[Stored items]
"""
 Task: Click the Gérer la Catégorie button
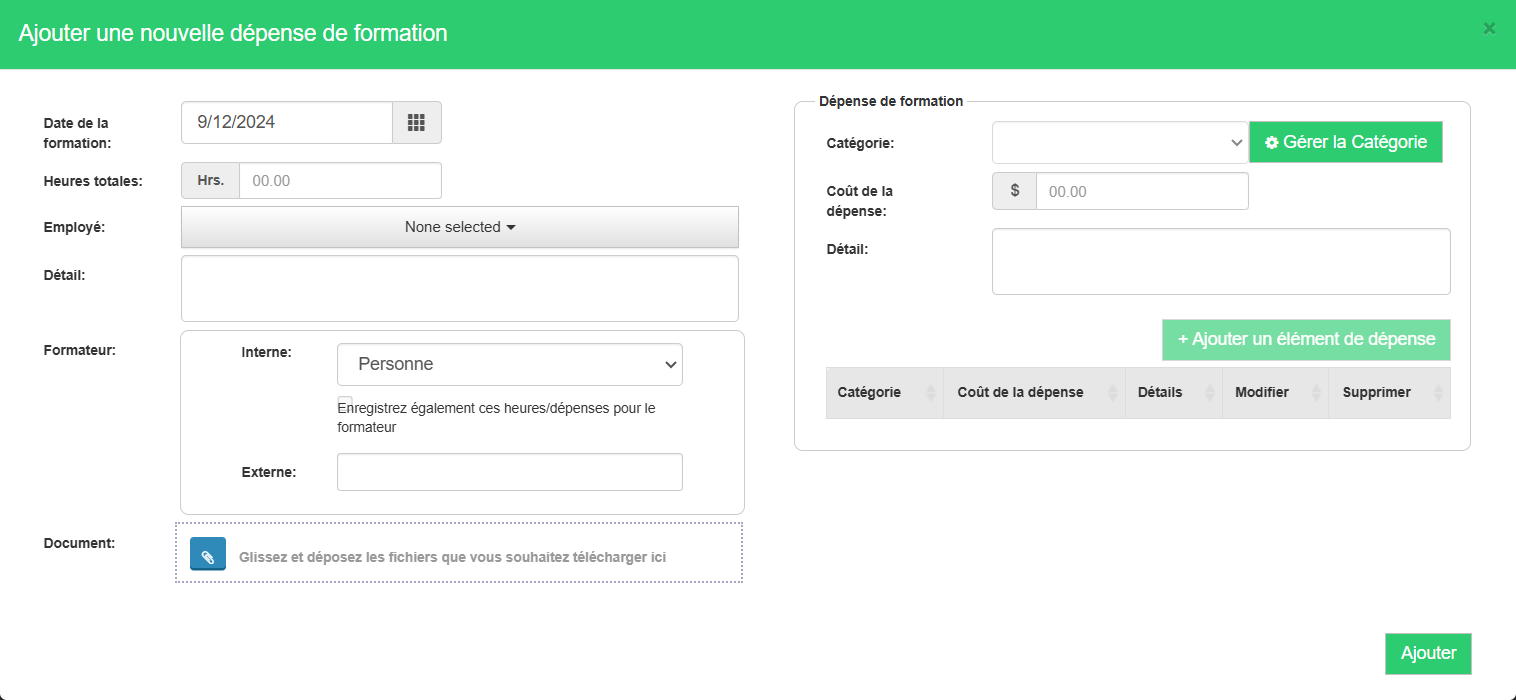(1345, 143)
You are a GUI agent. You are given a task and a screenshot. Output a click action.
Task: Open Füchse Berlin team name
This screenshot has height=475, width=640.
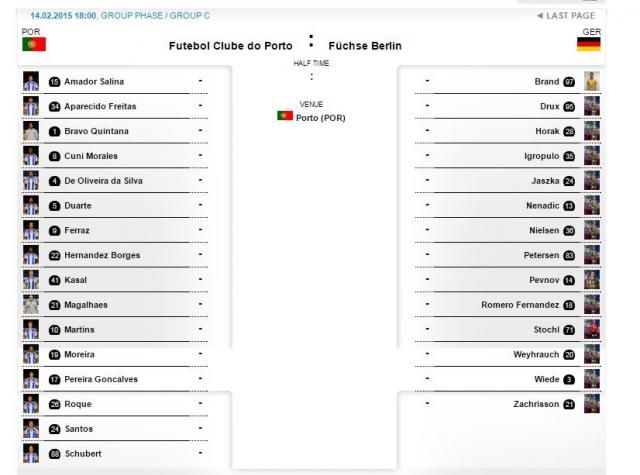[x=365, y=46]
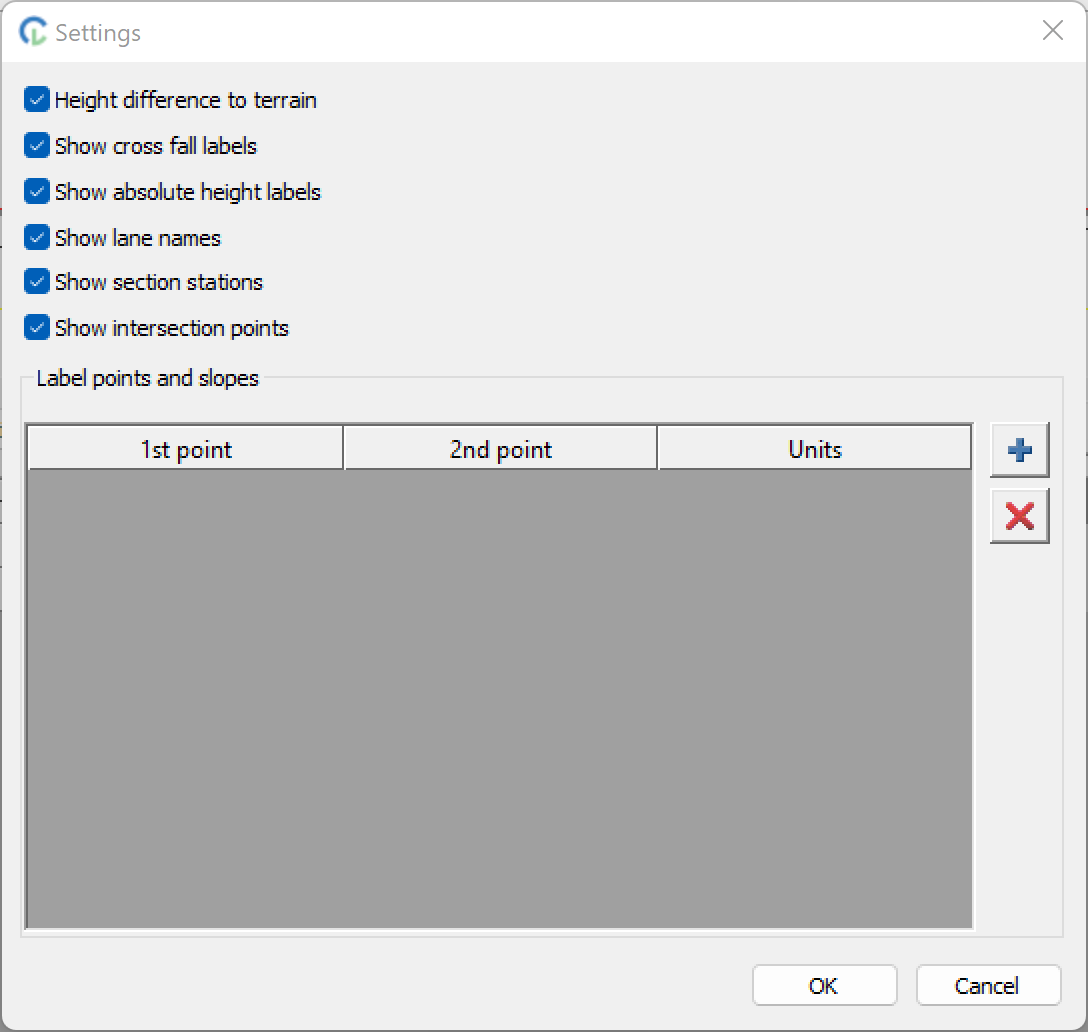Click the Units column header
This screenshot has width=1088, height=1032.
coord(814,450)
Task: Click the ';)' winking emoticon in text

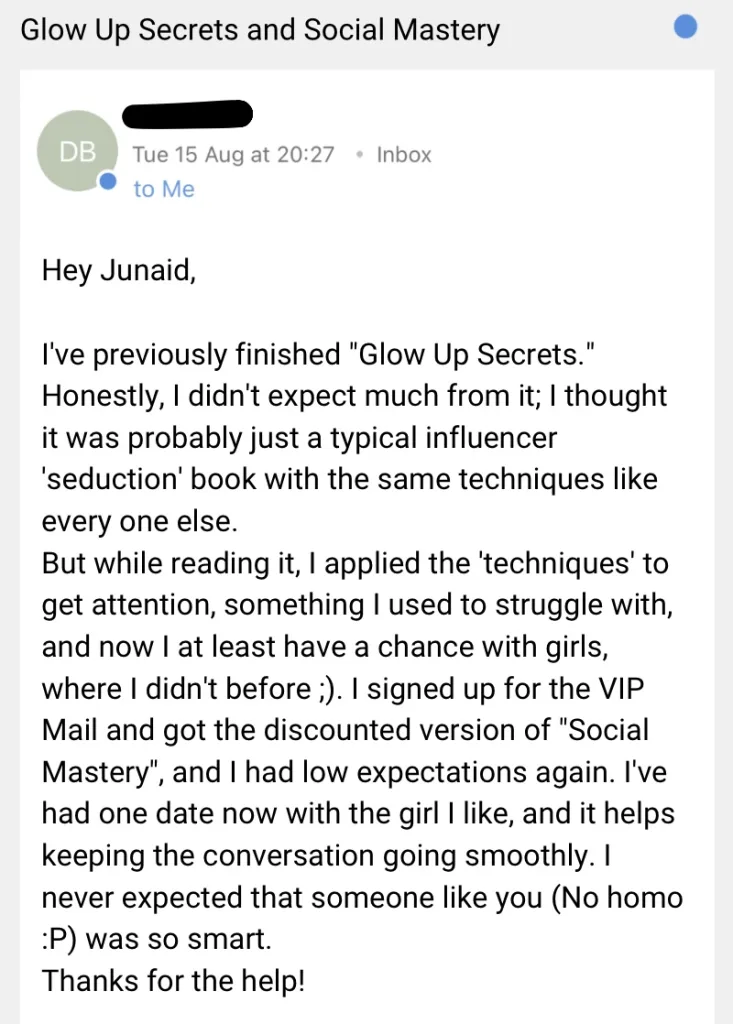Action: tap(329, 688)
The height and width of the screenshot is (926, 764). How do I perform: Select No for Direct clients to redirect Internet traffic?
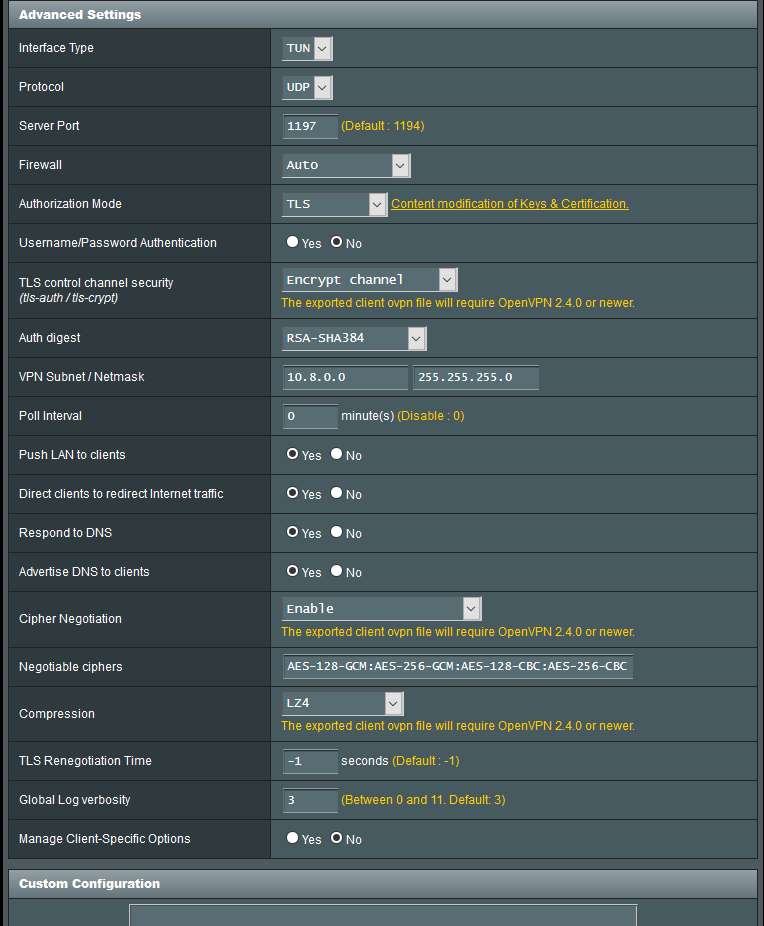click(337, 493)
"""
ASSIGNMENT: I'd like the records above given again exactly, please, without the pictures.

RESULT OF THIS EXERCISE:
 Task: Click the Gérer la Catégorie button
(1345, 143)
You are a GUI agent. You are given a task and a screenshot. Output a click action.
Task: Open Füchse Berlin team name
This screenshot has height=475, width=640.
[x=365, y=46]
Click the Units column header
This screenshot has width=1088, height=1032.
coord(814,450)
Task: Click the ';)' winking emoticon in text

Action: tap(329, 688)
The height and width of the screenshot is (926, 764). How do I perform: Select No for Direct clients to redirect Internet traffic?
click(337, 493)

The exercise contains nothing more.